Preparing for the delayed — but still coming — PAMA mandate for radiology clinical decision support

By Herman S

It’s unfortunate, but not a major surprise, that the CMS recently postponed its PAMA mandate for hospitals and imaging centers stipulating that radiology clinical decision support (CDS) systems must be in place by Jan.1, 2017. Ideally, the new deadline will not extend into 2018.

This mandate is not the first to be delayed. Like Meaningful Use and ICD-10 before it, the radiology CDS mandate will come and radiology practices need to prepare for it—now.

Is inappropriate imaging a problem? Does clinical decision support (CDS) work in reducing it?

Dozens of articles clearly document the size of the problem associated with the inappropriate ordering of medical images. A 2010 issue of the Journal of the American College of Radiology (JACR) contains an article titled, “Analysis of Appropriateness of Outpatient CT and MRI Referred from Primary Care Clinics at an Academic Medical Center: How Critical Is the Need for Improved Decision Support?”, that highlights data on this issue. Based on clinical indications the article suggests, for instance, that 62% of head CT scans are inappropriate, as are 53% of spine CTs.1 Another article, also published in the JACR the following year, showed that CDS significantly helped in addressing the high rate of inappropriate studies. The performance of head MRI for “headache” dropped 23% after introducing CDS with a drop of 23% is use of MRI “back pain” as well.2

How will the use of clinical decision support impact radiology practices?

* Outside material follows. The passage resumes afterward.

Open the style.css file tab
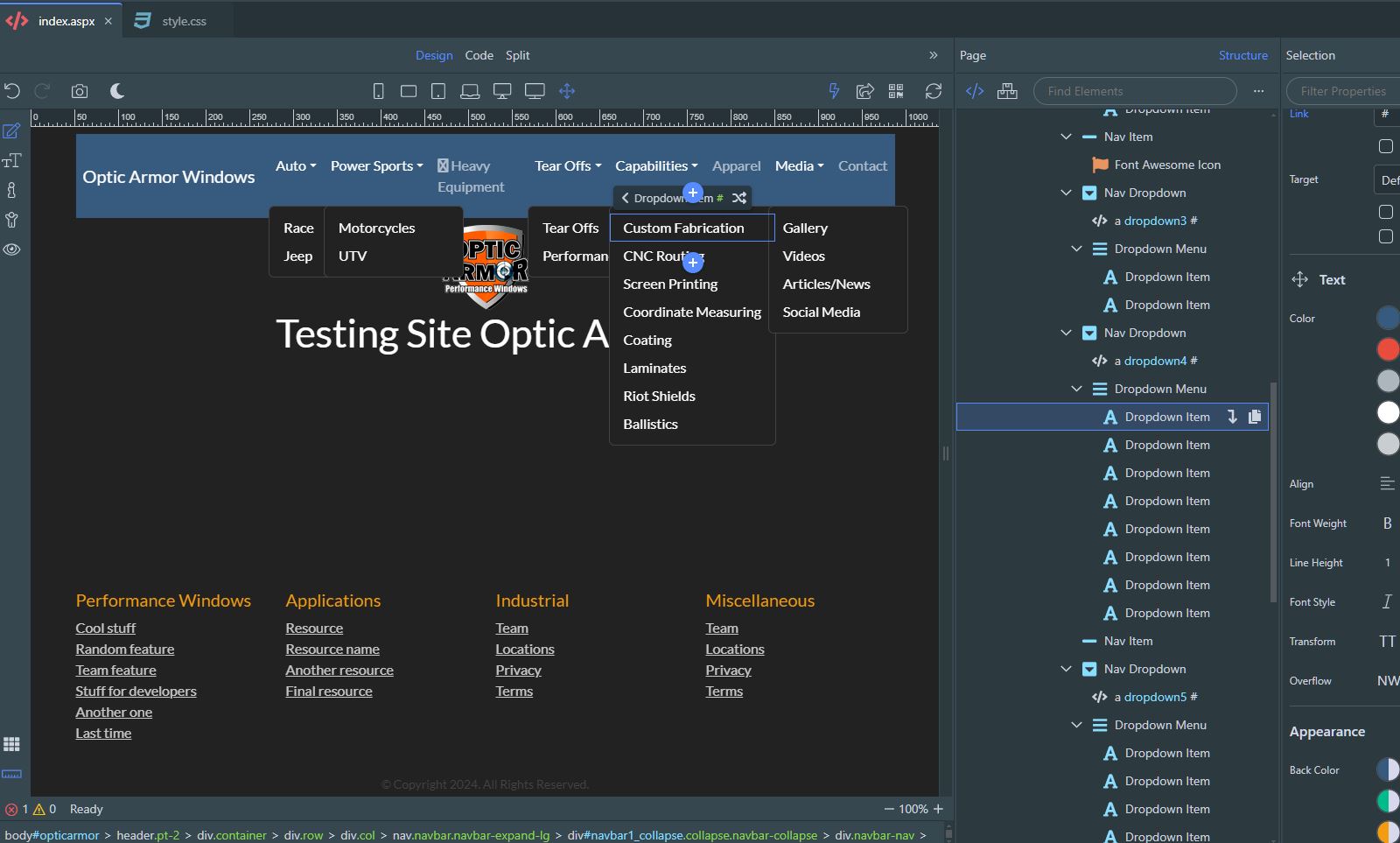 coord(172,21)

Clearly, CDS works and, despite the delayed mandate, CDS will soon be a reality for hospital and imaging center radiology practices. With the implementation of CDS potentially comes significant changes to these practices. The mandate requires that CDS must be used for CT, MRI, and Nuclear Medicine studies (including PET), specifically for non-emergency Medicare outpatients. Once a CDS has been installed for this study group, it’s logical that the organization will ultimately apply its use for all patients.

Whether ordering doctors follow CDS guidelines remains a major question. According to the mandate, they will not be required to do so. However, the mandate states that by 2020 up to 5% of ‘outliers’ will need to obtain pre-authorizations for indications outside the guidelines making it likely that the CDS proposed guidelines will be followed.

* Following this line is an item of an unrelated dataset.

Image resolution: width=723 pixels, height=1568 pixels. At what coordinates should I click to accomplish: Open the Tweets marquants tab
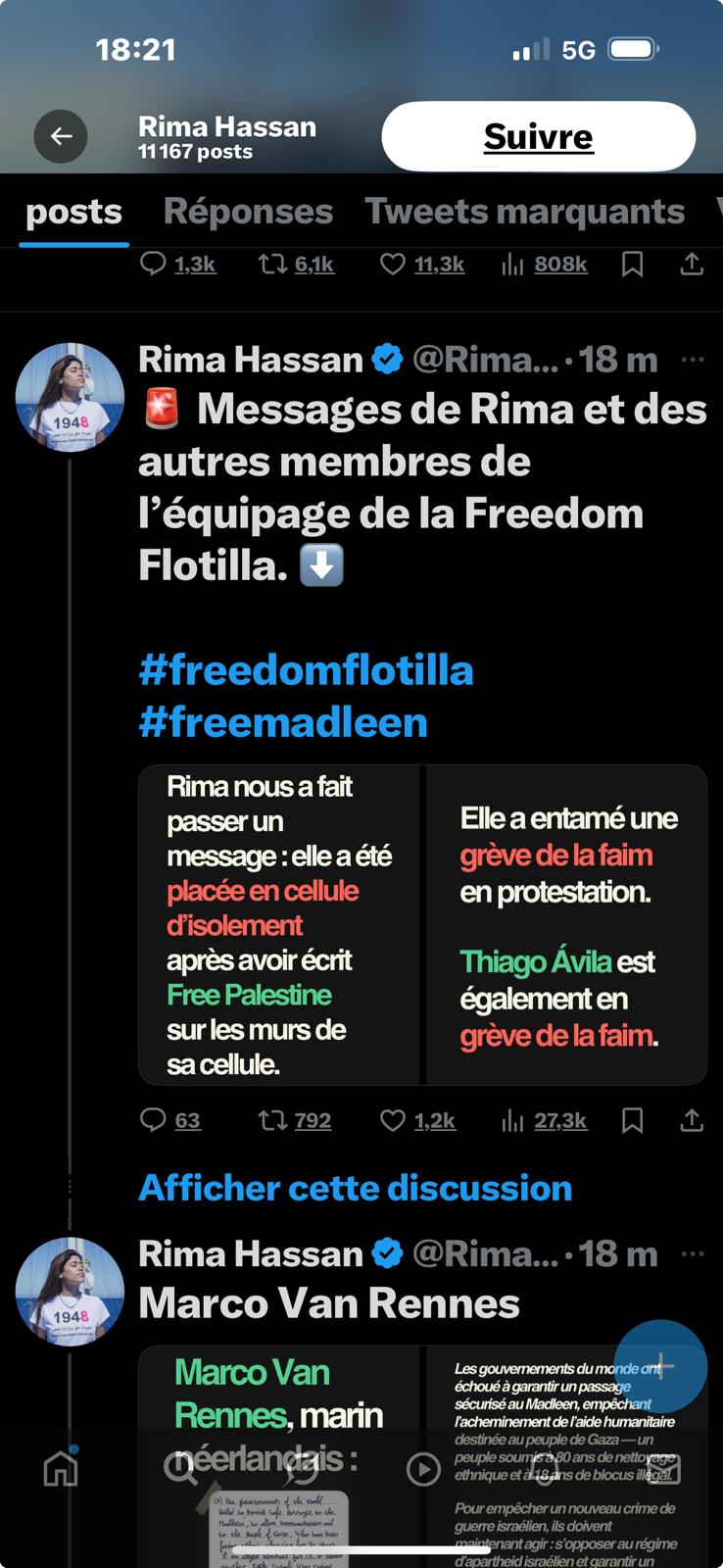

Let’s speculate that the proposed guidelines are not used. Nothing will change, right? In reality, the volume of ordered imaging studies may decrease due to the “hassle factor” of using a poorly designed CDS system, but not necessarily in the patients’ best interests. Recently a radiology benefit management firm reported volume reductions despite no denials. So assuming that guidelines will be followed, to at least some extent, practices need to consider the impact on volume that could occur. Today, tools and mechanisms exist to provide this analysis.3

As CDS-guided ordering becomes part of routine physician workflow, significant shifts will occur. For example, fewer MRIs may be done or a large number of CTs could be replaced with ultrasound. These changes would have major impact on capital equipment acquisition, staffing and other operational decisions.

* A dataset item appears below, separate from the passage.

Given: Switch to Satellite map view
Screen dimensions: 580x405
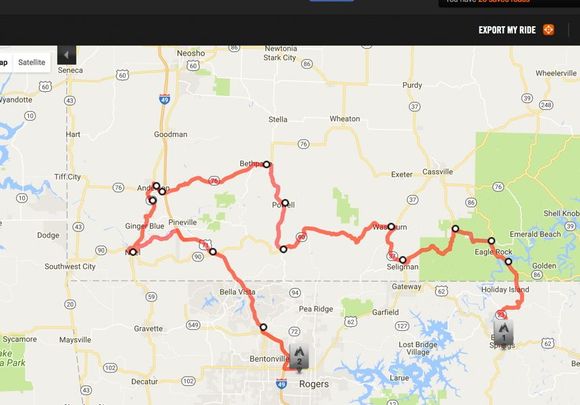Looking at the screenshot, I should [32, 62].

No two radiology practices are alike, so it’s impossible to predict the exact changes that will occur at a specific hospital or imaging center. Opportunity exists, however, for these organizations to analyze their own data to help improve understanding of their anticipated shifting metrics

Sophisticated tools, such as MedCurrent Impact™3, help analyze incoming study requests and compare them to requests mostly likely to be made if a CDS were in place. This approach helps track study shifts to secure a better estimate of how many studies are likely to be done post CDS (by modality) while also getting knowledge of specific changes that will happen across modalities. In addition, one could estimate the financial impact of the CDS system. Armed with this knowledge, a practice has a better chance to more fully prepare for the repercussions of the mandate.

Despite the radiology industry’s delay with the PAMA mandate, financial and operational leaders should get an early start on understanding the implications associated with it. Ample opportunity exists now for individual practices to get ahead of a situation that is sure to impact both operational and financial management.

References

  1. Lehnert BE, Bree RL. Analysis of appropriateness of outpatient CT and MRI referred from primary care clinics at an academic medical center: How critical is the need for improved decision support? JACR. 2010;7:192-197.
  2. Blackmore CC, Mecklenburg RS, Kaplan GS. Effectiveness of clinical decision support in controlling inappropriate imaging. JACR. 2011;8:19-25.
  3. http://www.medcurrent.com/medcurrent-impact/
Herman S. (Jan 07, 2016). Preparing for the delayed — but still coming — PAMA mandate for radiology clinical decision support. Appl Radiol. 2016; 45(1):6-8.
Dr. Herman is an Associate Professor at the University of Toronto Faculty of Medicine and a practicing radiologist at the University Health Network in Toronto. He is also Chief Executive Officer for MedCurrent, a Toronto-based provider of clinical decision support (CDS) solutions.